Finally, having got all this way, it would be nice to visualise the distribution of the data across the old and new geographies, wouldn't it?

# ==== Visualise 2001 population using 2001 geography super-imposed with
# 2011 boundaries ====
breaks <- classIntervals(old.geog@data$pop_2001, n = 5, style = "fisher")
breaks <- breaks$brks
library("RColorBrewer")
my_colours <- brewer.pal(6, "YlOrRd")
plot(old.geog, col = my_colours[findInterval(old.geog@data$pop_2001, breaks)], 
    border = NA)
plot(new.geog, border = "grey", add = TRUE)
library("maptools")
## Warning: package 'maptools' was built under R version 3.0.1
## Loading required package: foreign
## Loading required package: grid
## Loading required package: lattice
## Checking rgeos availability: TRUE
legend(x = 331000, y = 386096, legend = leglabs(round(breaks), between = " to "), 
    fill = my_colours, bty = "n", cex = 0.7)

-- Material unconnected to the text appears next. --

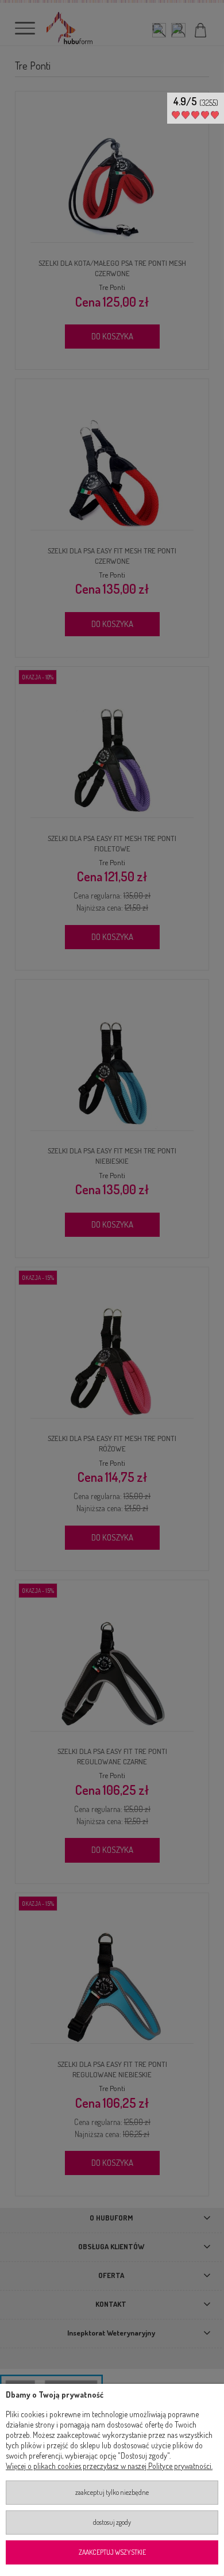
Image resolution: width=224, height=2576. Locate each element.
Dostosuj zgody (112, 2522)
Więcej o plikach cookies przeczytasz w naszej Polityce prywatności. (109, 2466)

plot of chunk unnamed-chunk-19


# ==== Visualise 2001 population reapportioned to 2011 Geography,
# super-imposed with 2001 boundaries ===
breaks <- classIntervals(new.geog@data$pop_2001, n = 5, style = "fisher")
breaks <- breaks$brks
library("RColorBrewer")
my_colours <- brewer.pal(6, "YlOrRd")
plot(new.geog, col = my_colours[findInterval(new.geog@data$pop_2001, breaks)], 
    border = NA)
plot(old.geog, border = "grey", add = TRUE)
legend(x = 331000, y = 386096, legend = leglabs(round(breaks), between = " to "), 
    fill = my_colours, bty = "n", cex = 0.7)

plot of chunk unnamed-chunk-19